#### SELECTED TEXT

From: Artur Kedzierski
Subject: Re: Warning in Flex
Date: Mon, 20 May 2002 17:03:33 -0700 (PDT)

        Two things:
        1. It is machine generated code intermingled with human written
code.
        2. Compile time options are often set globally for a group of files
and not indiviually for each source file.
        Anyway, I didn't send email to discuss the importance of this
warning or to complain about Flex. I am involved in a project that has
about 100K lines of code. Flex has been very helpful for us. The
only warning that we get is the 'find_rule' one.
        By asking a question here, I was hoping to find out if I missed out an
option or if this is something that will be addressed in future version
(as the warning is generated by GNU GCC).


--
=================================================================
Artur Kedzierski,                   || address@hidden
Computer Science Graduate Division  || http://www.kedzierski.org/
University of California, Riverside ||


On Tue, 21 May 2002, Hans-Bernhard Broeker wrote:

> On Mon, 20 May 2002, Artur Kedzierski wrote:
>
> >     Is there any way to remove the warning:
> > "warning: label `find_rule' defined but not used" ?

########
#### INFORMATION PROVIDED

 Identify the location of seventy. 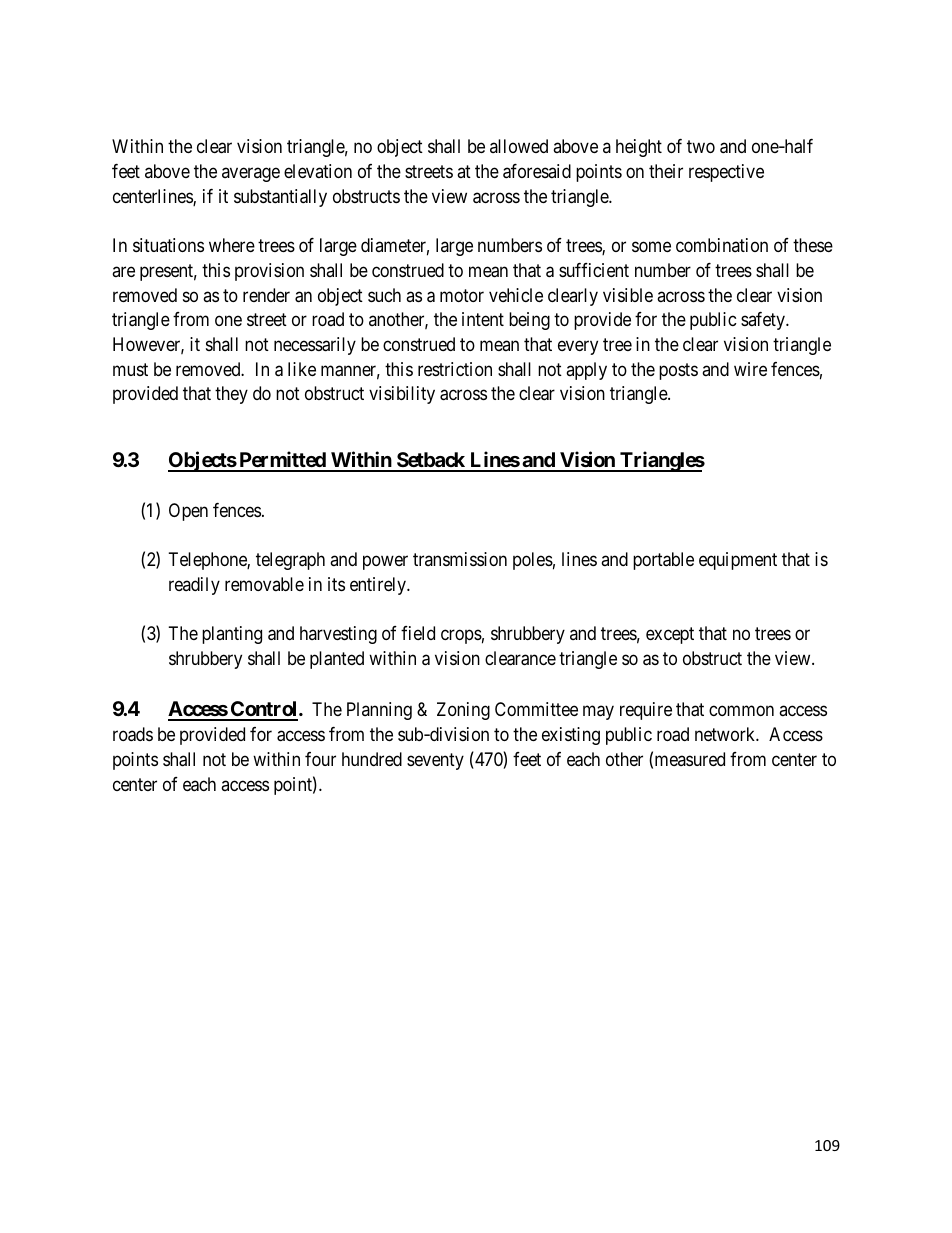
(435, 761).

########

# GIVEN PROBLEM A
Please copy the Flex warning email word for word, everything from "By asking a" down to "by GNU GCC).".
# GIVEN PROBLEM B
Summarize the Flex warning email in two sentences.

# RESULT A
By asking a question here, I was hoping to find out if I missed out an
option or if this is something that will be addressed in future version
(as the warning is generated by GNU GCC).

# RESULT B
The writer notes that the code mixes machine-generated and human-written code and that compile-time options are often set globally for a group of files, then says Flex has been very helpful in a project of about 100K lines of code where the only warning is the 'find_rule' one. The question was meant to find out whether an option had been missed or whether a future version would address the warning, which is generated by GNU GCC.